Hayatın labirentlerinde kaybolanların öyküsü
Klasik sinemanın güzelliklerine vurgun olanlar bu şaşırtıcı biçim alıştırması ve entelektüel çaba karşısında apışıp kalabilirler!... Cannes 2003'ten en iyi ilk film demek olan bir Altın Kamera ödülüyle döndükten sonra ünlü festivalleri dolaşan bu Danimarka filmi, Kopenhag'da karşılaşan iki insanın öyküsünü anlatıyor. Bir yazarın eşi olup onun son kitabının tanıtımı için kente gelen Aimee ve kız arkadaşıyla yeni buluşan fotoğrafçı Alex. Toplu yerlerde üst üste karşılaşmaları ve sonra bir barda söyleşmeleri yetiyor; onlar birbirleri için yaratılmışlardır. Her şeyi unutup geceyi bir otel odasında geçirmeleri kaçınılmazdır.
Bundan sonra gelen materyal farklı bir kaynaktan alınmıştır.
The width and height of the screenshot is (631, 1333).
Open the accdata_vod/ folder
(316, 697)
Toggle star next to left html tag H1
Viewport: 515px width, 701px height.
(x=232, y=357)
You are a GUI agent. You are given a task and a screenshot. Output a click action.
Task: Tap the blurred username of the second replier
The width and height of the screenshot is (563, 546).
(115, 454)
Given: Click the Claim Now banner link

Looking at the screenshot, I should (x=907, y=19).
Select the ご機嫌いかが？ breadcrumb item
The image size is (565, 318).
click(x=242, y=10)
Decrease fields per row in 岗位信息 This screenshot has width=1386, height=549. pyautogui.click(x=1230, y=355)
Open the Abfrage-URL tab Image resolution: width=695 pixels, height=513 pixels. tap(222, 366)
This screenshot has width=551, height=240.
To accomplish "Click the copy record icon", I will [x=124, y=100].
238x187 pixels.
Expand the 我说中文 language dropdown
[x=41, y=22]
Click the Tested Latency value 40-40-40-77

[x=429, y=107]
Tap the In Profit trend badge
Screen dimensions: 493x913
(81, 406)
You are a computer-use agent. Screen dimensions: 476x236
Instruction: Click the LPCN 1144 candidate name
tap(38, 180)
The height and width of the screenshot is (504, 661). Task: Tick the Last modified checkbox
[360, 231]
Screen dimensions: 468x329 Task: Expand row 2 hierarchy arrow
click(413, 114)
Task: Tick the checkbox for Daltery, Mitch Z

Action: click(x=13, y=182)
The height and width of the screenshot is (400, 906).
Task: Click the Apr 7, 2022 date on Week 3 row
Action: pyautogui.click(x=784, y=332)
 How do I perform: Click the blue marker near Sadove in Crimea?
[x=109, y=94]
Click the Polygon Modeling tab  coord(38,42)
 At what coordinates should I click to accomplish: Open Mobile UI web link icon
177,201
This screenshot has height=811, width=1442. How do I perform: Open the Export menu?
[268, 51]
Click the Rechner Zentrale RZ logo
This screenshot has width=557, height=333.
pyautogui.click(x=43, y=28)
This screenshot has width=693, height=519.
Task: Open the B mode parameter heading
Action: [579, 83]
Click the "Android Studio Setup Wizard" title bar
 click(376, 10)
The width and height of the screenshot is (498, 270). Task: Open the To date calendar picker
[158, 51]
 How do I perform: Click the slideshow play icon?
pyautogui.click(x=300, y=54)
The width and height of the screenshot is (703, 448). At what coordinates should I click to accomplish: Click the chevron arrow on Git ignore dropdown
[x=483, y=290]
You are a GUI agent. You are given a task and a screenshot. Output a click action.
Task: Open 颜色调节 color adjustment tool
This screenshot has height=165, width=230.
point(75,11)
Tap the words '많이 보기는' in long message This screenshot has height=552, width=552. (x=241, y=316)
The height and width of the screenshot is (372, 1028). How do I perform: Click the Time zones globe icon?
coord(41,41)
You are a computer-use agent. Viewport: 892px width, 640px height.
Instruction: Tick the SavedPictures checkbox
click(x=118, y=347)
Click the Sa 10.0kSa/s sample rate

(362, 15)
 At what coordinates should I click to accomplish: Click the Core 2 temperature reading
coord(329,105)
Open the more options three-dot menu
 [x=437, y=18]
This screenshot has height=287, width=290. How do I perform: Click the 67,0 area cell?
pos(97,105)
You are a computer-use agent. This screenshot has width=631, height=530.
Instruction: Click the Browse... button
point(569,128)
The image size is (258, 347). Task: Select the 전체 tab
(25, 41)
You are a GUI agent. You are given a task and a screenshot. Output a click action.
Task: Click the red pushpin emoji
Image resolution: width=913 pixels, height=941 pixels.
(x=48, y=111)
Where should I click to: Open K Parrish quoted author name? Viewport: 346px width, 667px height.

Klasik bir 'ihanet' hikayesi değil bu... Alex bu raslantıdan sonra birden her şeyin ayaklarının altından kaydığını hissediyor. Evi eski yerinde değildir, kimse onu tanımamaktadır. O sanki başka yaşama geçmiştir ve geçmişiyle ilişkisi konusundaki umudu Aimee'dir. "Her şey bir filmdir, her şey bir yapıdır" diyor yönetmen, bir kahramanının ağzından... Bu filmin hem öz, hem de biçim olarak ciddi bir deneysel çaba olduğunu kanıtlayan şeylerden sadece biri. İncelikli, özenli bir sinema dili, çok iyi kullanılmış metropol mekanları, sık sık başvurulan yakın planlar, Schubert ve caz standartları... Bu tür entelektüelliği çok sırıtan çabaları sevmiyorum, "Pi", "Akıl Defteri", "Ters-Yüz" gibi çabalar da beni itmişti. Bu filmden taşan tazelik ve arayış duygusu yadsınamaz ama herkese göre olmadığı da kesin...
YENİDEN SEV BENİ (Reconstruction) Yönetim ve senaryo: Cristoffer Boe Görüntü: Manuel Alberto Claro Oyuncular: Nikolaj Lie Kaas, Maria Bonnevie, Krister Henriksson, Nicolas Bro Danimarka filmi.